OUR VIEW: Spare the rod, spoil the child?

It’s been pretty tough to be a public relations official for the NFL in the past week or so.

There’s so much going wrong there that even the most adamant supporter of the league is having a hard time defending some of the actions that have taken place.

We’re not here to rehash the details of the Ray Rice and Adrian Peterson incidents. That can easily be done with five minutes on Google or by combing ESPN’s website.

But we are here to talk about the bigger, deeper issue that is in play in both instances – the fact that we have a real-to-life violence problem in our country.

Domestic abuse is awful. What Ray Rice was seen on video doing is a disgusting act that no human should ever even think to commit on another.

His suspension from the league is warranted and should have been greater than two games from the start.

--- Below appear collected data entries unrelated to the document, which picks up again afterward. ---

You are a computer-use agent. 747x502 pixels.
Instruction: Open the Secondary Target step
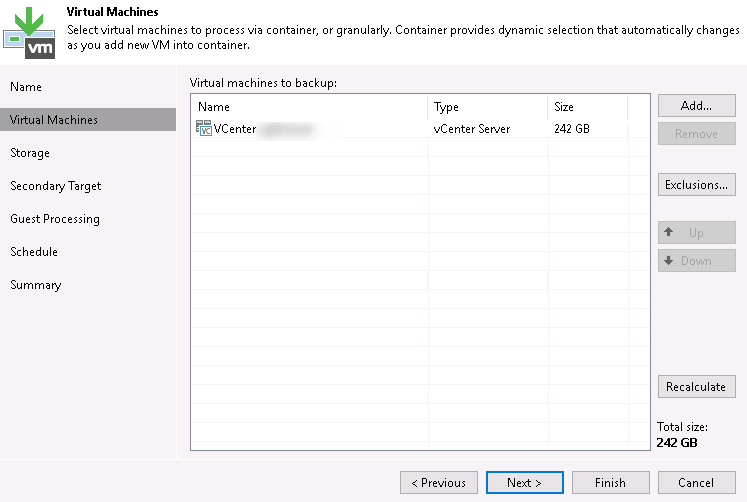[56, 186]
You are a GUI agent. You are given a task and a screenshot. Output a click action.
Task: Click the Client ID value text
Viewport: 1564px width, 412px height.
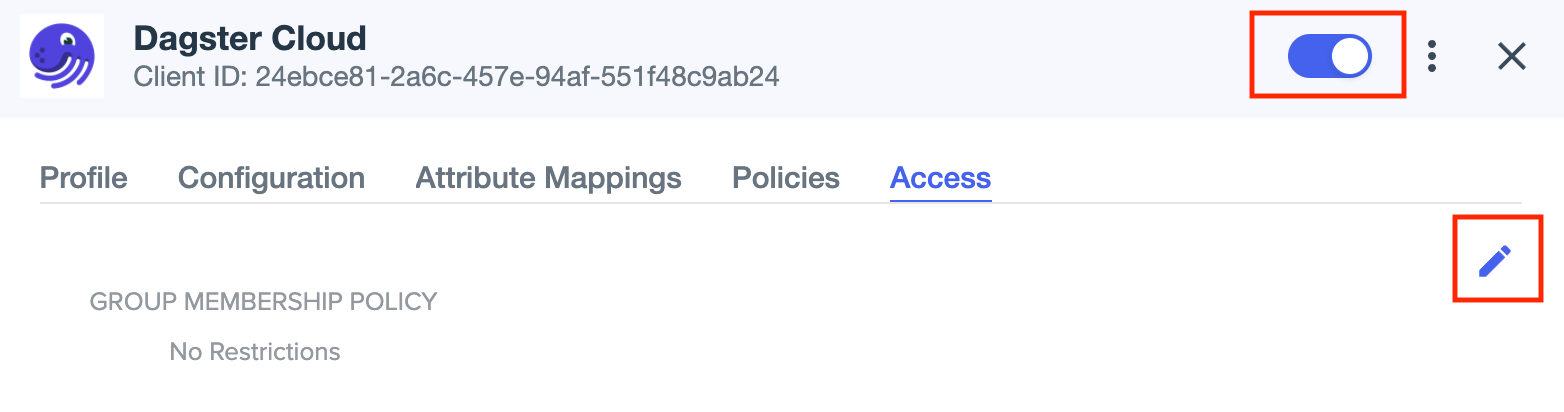517,76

Likewise, the photos from the Adrian Peterson situation are gruesome, and it’s so difficult for most normal people to even envision the act of striking a child to the point where bloodl is drawn.

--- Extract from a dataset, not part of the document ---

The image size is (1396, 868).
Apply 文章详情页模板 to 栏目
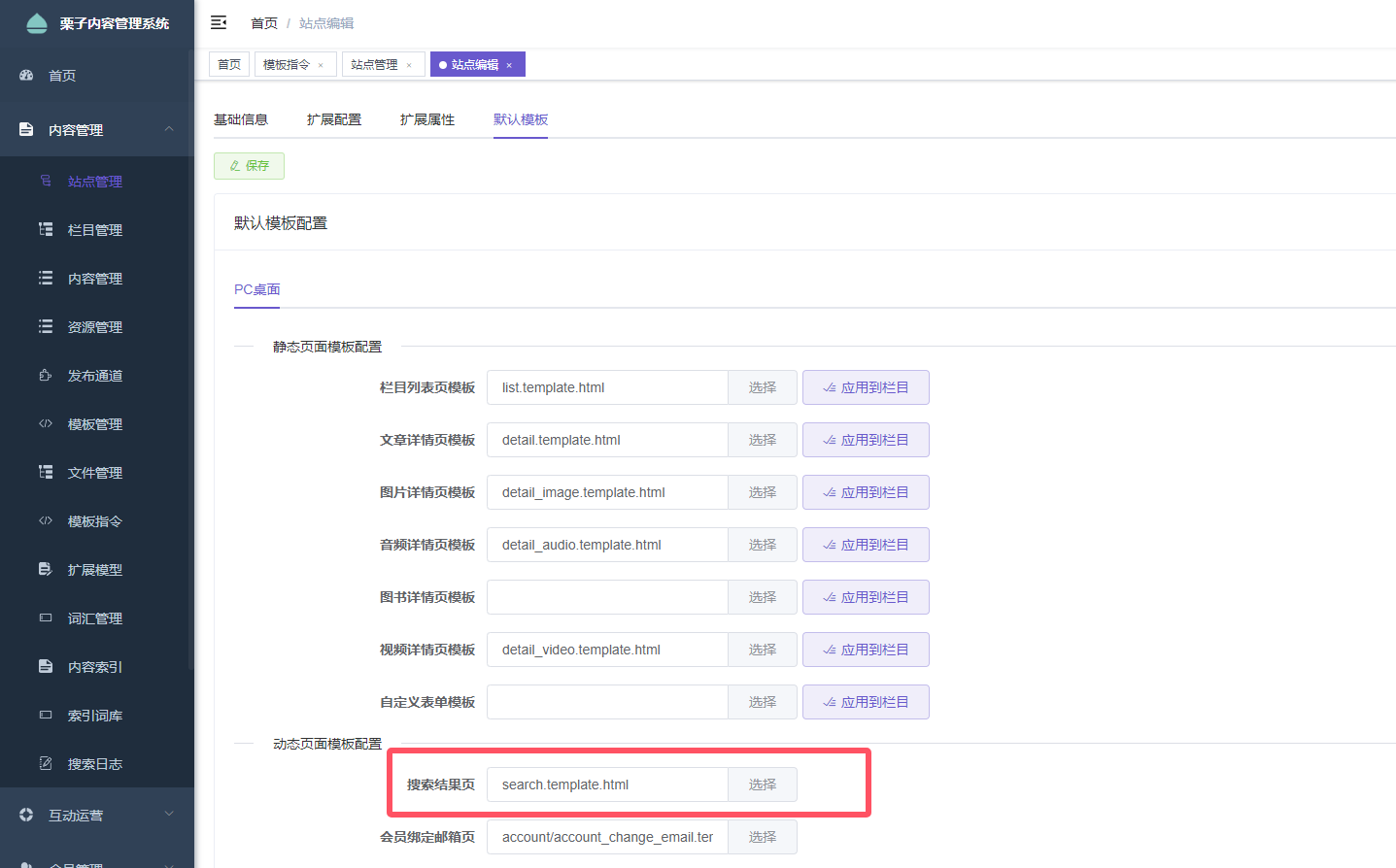(x=865, y=440)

Peterson will get his day in court, and he is innocent until proven guilty. But both of the above-stated cases show that we have a long way to go in terms of violence and our tolerance to situations of the sort.

We are far too accepting of humans injuring other humans. There are far too many apologists out there who are trying to justify the actions of Rice and Peterson and state that they are being profiled because they are athletes.

Truth is, they are being critiqued and judged because they are citizens who should be held to the same standards and laws as anyone else in our country.

What these two young men allegedly did is wrong – there’s no other way to put it.

To try and justify it all just puts another Band-Aid on the scar that is the wound of domestic violence in our country.

How many times can we rip that Band-Aid off before we realize the wound will never heal until the problem is treated seriously?

When will we see that our society’s lack of anger toward anger is, in fact, one of the biggest roots of the problem?